Dr. Pease taught in the areas of social development, parent-child relations, guidance, and motor development. Her research centered on the socialization process, motor performance, and parent-child relations. She had an appointment in the Iowa Agriculture and Home Economics Experiment Station and was the Iowa leader for two North Central Regional Projects. In 1958 she received her first extramural funding for her noncontinuous mothering research project. This was followed by numerous extramural and university-funded research projects. She supervised 24 Ph.D. students and 33 Masters students to successful completion. She was director of the graduate program in the Department of Child Development until her retirement in 1987.

Dr. Pease co-authored along with Glen Hawkes the textbook "Behavior and Development from 5-12." She was also author or co-author of 21 articles in refereed journals, four chapters in books, one laboratory notebook, and seven behavioral tests and accompanying manuals. She had numerous invited and/or juried presentations at professional meetings and consulted with a variety of academic programs, professional organizations, and companies across the nation.

In 1968 Dr. Pease was voted by students in the College of Home Economics as Teacher of the Year at Iowa State, in 1969 she was awarded a Faculty Citation, and in 1970 she was named a Mary B. Welch Distinguished Professor in Home Economics at Iowa State. In 1972 she received a Distinguished Alumni Award from The Ohio State University. She was a member of Phi Kappa Phi, Omicron Nu, Phi Upsilon Omicron, and Pi Lambda Theta.

Dr. Pease was active in the American Home Economics Association (AHEA), having served on the Board of Directors, the Executive Committee, chairperson and secretary of the Family Relationships and Child Development Section, the "Home Economics Research Journal" Editorial Board, a technical consultant to the Journal of Home Economics, chairperson of the Center for the Family, and a member of numerous accreditation site visit teams. She was active in the Iowa Home Economics Association as well serving in various leadership roles. In 1984 she was named by the American Home Economics Association as one of their 75 ABEA leaders, commemorating the 75th anniversary of the founding of the American Home Economics Association.
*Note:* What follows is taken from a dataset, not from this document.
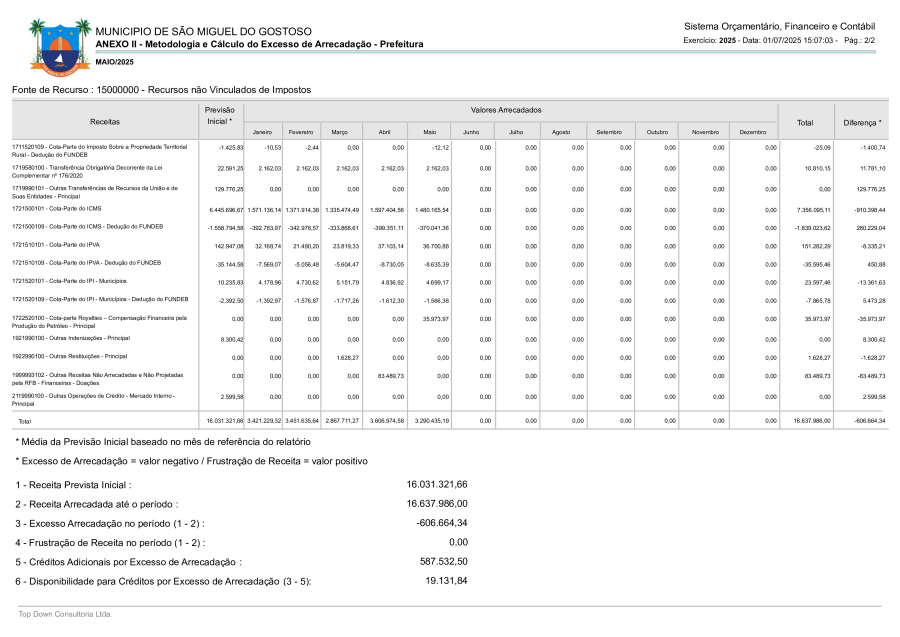Select the 'Créditos Adicionais por Excesso' value 587.532,50
The height and width of the screenshot is (637, 900).
443,562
During her career, her heart was with the College of Home Economics and the Department of Child Development at Iowa State. She shepherded the department’s graduate program through rough times and was outspoken, determined, relentless, and positive in her vision for the department. Her commitment to her profession, her colleagues, and her students was legendary.
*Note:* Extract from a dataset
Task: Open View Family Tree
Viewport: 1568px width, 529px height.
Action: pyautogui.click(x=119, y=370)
Damaris was a person of many interests and hobbies. Included among her interests were the breeding and raising of tropical fish; the designing and making of jewelry with the semi-precious stone thomsonite; the making of various woodworking projects; and the study and analysis of her investment portfolio. Each of these was pursued with boundless energy and unfailing enthusiasm.

The academic preparation that Damaris had in the socialization process was well used in her interpersonal relationships. She was an astute observer of people and knew when to intercede when her friends were uncomfortable. Damaris loved children and her conversations and gifts to them were designed to stimulate their intellect and creativity as well as to foster their current interests. Her sensitivity to the needs of others and willingness to help during times of unusual demands made her a cherished friend. Damaris is sorely missed by those who knew her well.

She died as a result of an auto accident on November 3, 1991, in Barnum, Minnesota. A final tribute to the home economics profession was the bequeathing of her estate to the College of Home Economics at Iowa State University; these funds were used to create an endowment with the interest being used for scholarships for graduate students in the college.